In early October, Berkshire Hathaway announced it had agreed to buy Van Tuyl Group, the nation’s largest privately held auto dealership group. Warren Buffet, having dipped his toes into the automotive industry by taking a stake in GM, sees the opportunity to replicate Van Tuyl’s success by consolidating dealership groups throughout the Sunbelt.
At a time when auto industry big wigs are talking about radical changes that need to take place in automotive retailing, Buffet has chosen to support the traditional dealership model. In an interview, Buffet noted, “I fully expect we’ll buy a lot more dealerships over time. This is just the beginning for Berkshire Hathaway Automotive.”
This is good news for large dealers who have their act together, as we may see an uptick in valuations with another major player in the market looking for acquisitions. Keep in mind, though, rarely are buyers looking for turn-around opportunities where they have to invest time and resources to improve performance.
What Berkshire Hathaway found with their acquisition was undoubtedly a high-performing dealership group with highly capable managers and ownership. While the public companies generally target the larger auto groups for acquisition, there is still an important lesson to learn for stores of all sizes: a well-run company with high-performing managers and employees who deliver peak profitability bring the highest multiple. While this would appear quite obvious, some stores struggle to get the formula right. And if you are a family-owned company with no plans to sell, you may ask why this is important. To illustrate the importance, let’s examine the lesson above and change the sentence a bit:
A well-run company with high-performing managers and employees who focus on value, deliver peak profitability, and can be run without the owner’s direct involvement will bring the highest multiple.

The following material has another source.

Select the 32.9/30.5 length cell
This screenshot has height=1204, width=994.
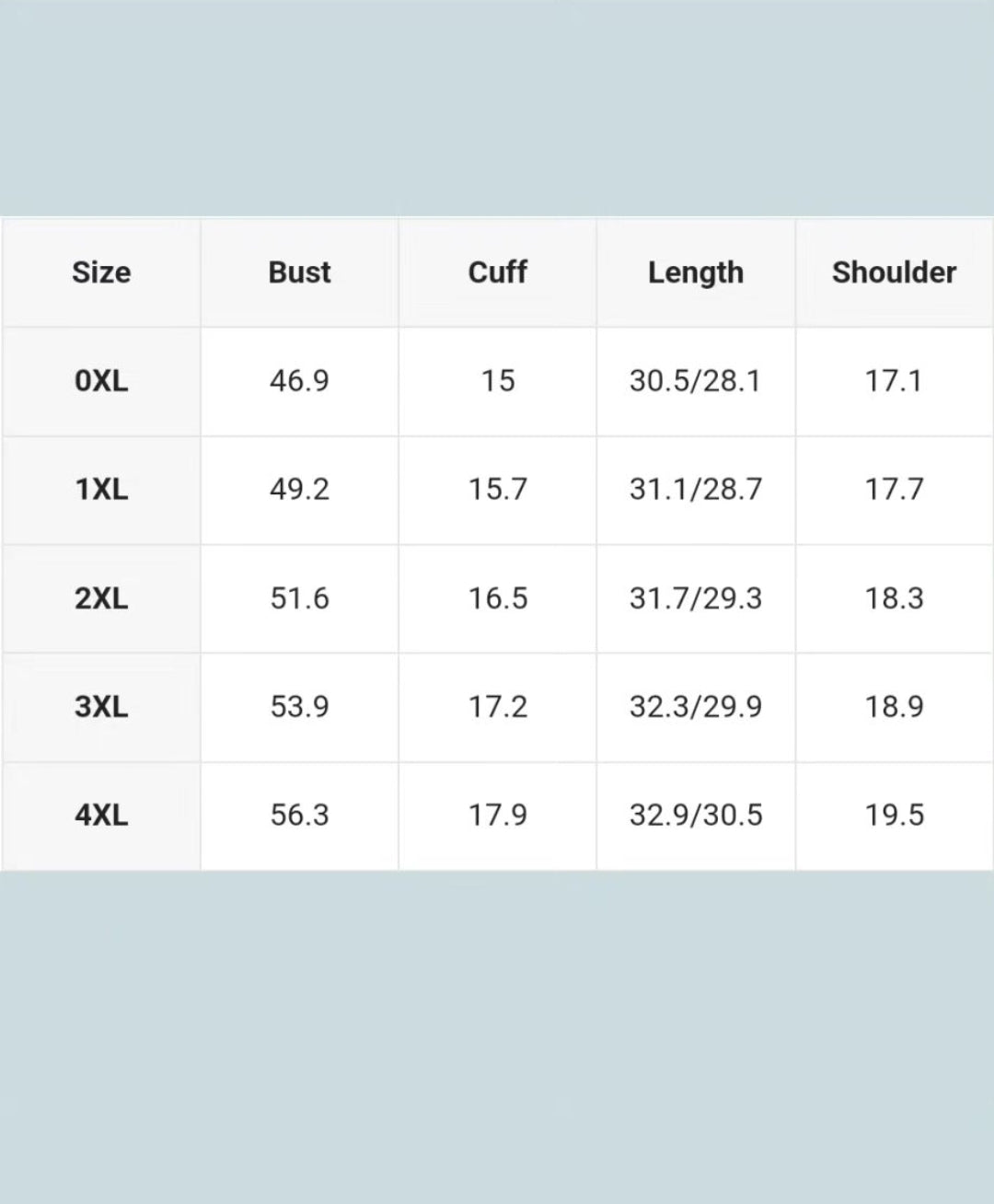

Whether you plan on selling at some point or you have a future family successor, the same point holds true – getting the business operating at peak performance without your daily involvement will ease the transition while improving the value of the business. This last point is one that is often lost on owners when they think of business succession. Instead, they generally think of wills, trusts, buy/sells, and tax issues. While these are critical components, there are also people and performance issues to be addressed that impact the ongoing success of the business.
It’s easier to continue a successful operation under new management or ownership when the business is running on all cylinders. Due to some of the unavoidable distractions a transition brings, companies can expect a noticeable dip in profitability when a business changes hands, whether through a sale or a transfer. The more focused and practiced a business is in operating at peak performance, the more successful they will be during and after transition.
Regardless of whether your long term plans include selling to an outside buyer, a management team, or passing the baton to the next generation, be sure to plan, execute, and operate your business like it’s always for sale. Who knows, you may just get that killer offer you simply can’t refuse.